H E A D L I N E    N E W S!

 

John Kenneth Galbraith, in his book The Age of Uncertainty, listed explanations commonly given for why, in an era of abundance (the 20th century), there should continue to be poverty in the world. “...[S]o many different and conflicting answers … given with so much confidence and such nonchalance,” he noted. In the list he compiled were: lack of energy and ambition; race or religion; lack of natural resources; faulty economic system; inadequate education, technical, scientific, administrative talent; consequences of past colonial exploitation, racial discrimination, and national humiliation. Galbraith’s answer is:

 

There is no one answer—obviously. It is because so many explanations have a little truth that so many are offered [my emphasis added]. But one cause of poverty is pervasive. That is the relationship, past or present, between land and people. Understand that, and we understand the most general single cause of deprivation. 

 

The “land question” has long been studied, as has population, but neither has yet been solved. That, however, is not my topic today. 

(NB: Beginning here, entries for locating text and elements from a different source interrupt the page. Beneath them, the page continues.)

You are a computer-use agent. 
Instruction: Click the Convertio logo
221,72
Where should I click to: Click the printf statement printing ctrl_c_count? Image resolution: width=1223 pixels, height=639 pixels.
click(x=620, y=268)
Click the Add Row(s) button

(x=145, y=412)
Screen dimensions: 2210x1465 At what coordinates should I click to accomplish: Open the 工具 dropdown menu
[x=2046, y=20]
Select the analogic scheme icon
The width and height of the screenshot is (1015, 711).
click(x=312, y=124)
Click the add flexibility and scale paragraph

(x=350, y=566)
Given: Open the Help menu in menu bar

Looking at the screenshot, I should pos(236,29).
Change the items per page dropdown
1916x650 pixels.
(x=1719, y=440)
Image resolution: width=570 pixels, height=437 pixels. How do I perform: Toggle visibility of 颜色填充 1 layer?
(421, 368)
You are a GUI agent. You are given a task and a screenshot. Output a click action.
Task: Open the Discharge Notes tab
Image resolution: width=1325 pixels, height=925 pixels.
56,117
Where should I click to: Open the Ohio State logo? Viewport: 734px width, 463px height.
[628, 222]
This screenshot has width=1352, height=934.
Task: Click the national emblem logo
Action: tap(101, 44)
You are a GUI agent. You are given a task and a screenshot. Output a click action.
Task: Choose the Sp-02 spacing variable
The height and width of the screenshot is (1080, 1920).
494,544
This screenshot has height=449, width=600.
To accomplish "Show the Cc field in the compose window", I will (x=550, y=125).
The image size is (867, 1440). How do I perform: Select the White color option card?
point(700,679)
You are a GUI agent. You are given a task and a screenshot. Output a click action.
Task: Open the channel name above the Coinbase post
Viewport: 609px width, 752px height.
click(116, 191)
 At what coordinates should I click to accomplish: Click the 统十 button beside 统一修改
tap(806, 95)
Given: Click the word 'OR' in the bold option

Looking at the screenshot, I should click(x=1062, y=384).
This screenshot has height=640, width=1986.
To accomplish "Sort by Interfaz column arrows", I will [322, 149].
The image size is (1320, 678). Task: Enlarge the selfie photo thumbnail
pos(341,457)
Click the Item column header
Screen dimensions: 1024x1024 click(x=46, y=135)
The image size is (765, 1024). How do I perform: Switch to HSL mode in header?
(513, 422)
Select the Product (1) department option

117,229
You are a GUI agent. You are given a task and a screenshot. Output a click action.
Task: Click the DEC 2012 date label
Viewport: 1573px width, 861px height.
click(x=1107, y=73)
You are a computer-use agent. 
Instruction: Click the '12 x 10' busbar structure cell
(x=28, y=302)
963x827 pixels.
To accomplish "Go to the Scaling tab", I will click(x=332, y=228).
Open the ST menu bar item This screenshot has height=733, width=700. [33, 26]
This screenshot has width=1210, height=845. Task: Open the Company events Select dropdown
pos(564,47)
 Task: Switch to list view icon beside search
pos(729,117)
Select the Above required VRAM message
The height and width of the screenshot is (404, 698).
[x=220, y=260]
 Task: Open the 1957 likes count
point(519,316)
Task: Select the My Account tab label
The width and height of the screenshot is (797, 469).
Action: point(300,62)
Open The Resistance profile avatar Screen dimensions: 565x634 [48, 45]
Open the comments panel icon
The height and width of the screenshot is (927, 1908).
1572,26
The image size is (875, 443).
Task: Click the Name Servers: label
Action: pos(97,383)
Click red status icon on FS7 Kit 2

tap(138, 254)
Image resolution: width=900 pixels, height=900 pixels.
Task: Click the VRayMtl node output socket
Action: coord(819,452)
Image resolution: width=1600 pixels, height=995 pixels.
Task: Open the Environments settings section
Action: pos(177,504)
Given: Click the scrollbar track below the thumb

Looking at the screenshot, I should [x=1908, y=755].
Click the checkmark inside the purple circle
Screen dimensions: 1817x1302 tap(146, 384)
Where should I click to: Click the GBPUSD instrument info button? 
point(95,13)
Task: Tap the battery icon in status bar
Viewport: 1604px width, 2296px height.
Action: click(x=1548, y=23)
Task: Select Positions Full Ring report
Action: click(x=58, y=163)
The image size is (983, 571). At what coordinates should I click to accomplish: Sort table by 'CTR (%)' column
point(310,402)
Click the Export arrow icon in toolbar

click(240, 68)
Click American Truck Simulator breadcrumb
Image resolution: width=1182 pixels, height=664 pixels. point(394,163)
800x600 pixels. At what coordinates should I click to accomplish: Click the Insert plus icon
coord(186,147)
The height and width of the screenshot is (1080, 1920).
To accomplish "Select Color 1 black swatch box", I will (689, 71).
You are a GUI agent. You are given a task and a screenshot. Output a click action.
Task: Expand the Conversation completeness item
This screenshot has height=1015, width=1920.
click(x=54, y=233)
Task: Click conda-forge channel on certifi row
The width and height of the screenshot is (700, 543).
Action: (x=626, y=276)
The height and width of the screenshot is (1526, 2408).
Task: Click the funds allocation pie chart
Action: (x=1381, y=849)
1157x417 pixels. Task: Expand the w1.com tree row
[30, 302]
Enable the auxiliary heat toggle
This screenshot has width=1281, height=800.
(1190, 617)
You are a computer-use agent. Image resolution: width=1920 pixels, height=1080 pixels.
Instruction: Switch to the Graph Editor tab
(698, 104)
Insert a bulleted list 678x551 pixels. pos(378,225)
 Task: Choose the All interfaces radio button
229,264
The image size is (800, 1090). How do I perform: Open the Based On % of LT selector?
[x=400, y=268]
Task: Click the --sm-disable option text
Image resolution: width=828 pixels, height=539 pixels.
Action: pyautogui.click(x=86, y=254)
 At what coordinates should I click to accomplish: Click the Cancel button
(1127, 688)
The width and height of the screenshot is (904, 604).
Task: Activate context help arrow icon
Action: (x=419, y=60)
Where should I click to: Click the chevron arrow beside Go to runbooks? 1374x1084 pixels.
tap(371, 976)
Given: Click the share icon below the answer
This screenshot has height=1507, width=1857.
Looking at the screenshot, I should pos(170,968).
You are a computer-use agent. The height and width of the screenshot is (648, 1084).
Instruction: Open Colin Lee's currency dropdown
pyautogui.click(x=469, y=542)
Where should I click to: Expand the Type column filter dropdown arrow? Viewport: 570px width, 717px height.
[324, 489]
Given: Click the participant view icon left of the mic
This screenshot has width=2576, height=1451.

I have been thinking about another knotty problem, another question to which “many explanations,” each with “a little truth,” have been offered, and that is the question, the problem, the fact of gun violence in America. I won’t go over old ground and list all the various explanations Americans espouse for school shootings and other shootings of multiple people in public places, often strangers to the shooter. Instead I want to propose a parallel to Galbraith's claim. 

 

Might there not be an underlying relationship beneath and behind the epidemic of mass shootings in America? What can it be other than guns and money? All the other explanations play their little parts, but only because the basic relationship exists in the first place. At least, that’s what I’m thinking and what I’m asking others to consider.

 

There are a lot of stories we can tell ourselves and each other. We do it all the time. Some stories help us solve problems, while others—the unquestioned myths--insure that the problems will remain enshrined in our national culture.